Accelerating Raw Data Analytics (to be rescheduled)

Name: Accelerating Raw Data Analytics (to be rescheduled)
Start: 2019-11-11T17:30:00+01:00
End: 2019-11-11T18:35:00+01:00
Location: CERN

Monday 11 Nov 2019, 17:30 → 18:35 Europe/Zurich

40/R-B10 (CERN)

40/R-B10

CERN

Show room on map

Description

Driven by a rapid increase in quantity, type, and number of sources of data, many data analytics approaches use the data lake model. Data pieces in the lake vary in size, encoding, age, quality, etc. Additionally, it often lacks consistency or any common schema. Analytics applications pull data from the lake as they see fit, digesting and processing it on-demand for a current analytics task. The applications of data lakes are vast, including machine learning, data mining, artificial intelligence, ad-hoc query, and data visualization. However, the bottleneck of the data transformation required by traditional analytical systems poses great challenges to the fast processing of raw data which is critical for many of the aforementioned applications.

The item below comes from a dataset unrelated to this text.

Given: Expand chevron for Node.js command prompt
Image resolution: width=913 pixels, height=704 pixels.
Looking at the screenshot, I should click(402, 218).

In the presentation, we will discuss how ACCORDA addresses the data transformation bottleneck by applying accelerations, and cover how ACCORDA avoids disruptions in existing analytic software through a uniform worker model enabled by the in-memory integration of our small but highly efficient unstructured data processor, an application-specific instruction-set processor(ASIP). We will also briefly cover how the insights on accelerating analytics could apply in scientific computing, especially in analyses for high-energy physics.

- 17:30 → 18:00
  
  Accelerating Raw Data Analytics 30m
  
  Speaker: Chen Zou (University of Chicago)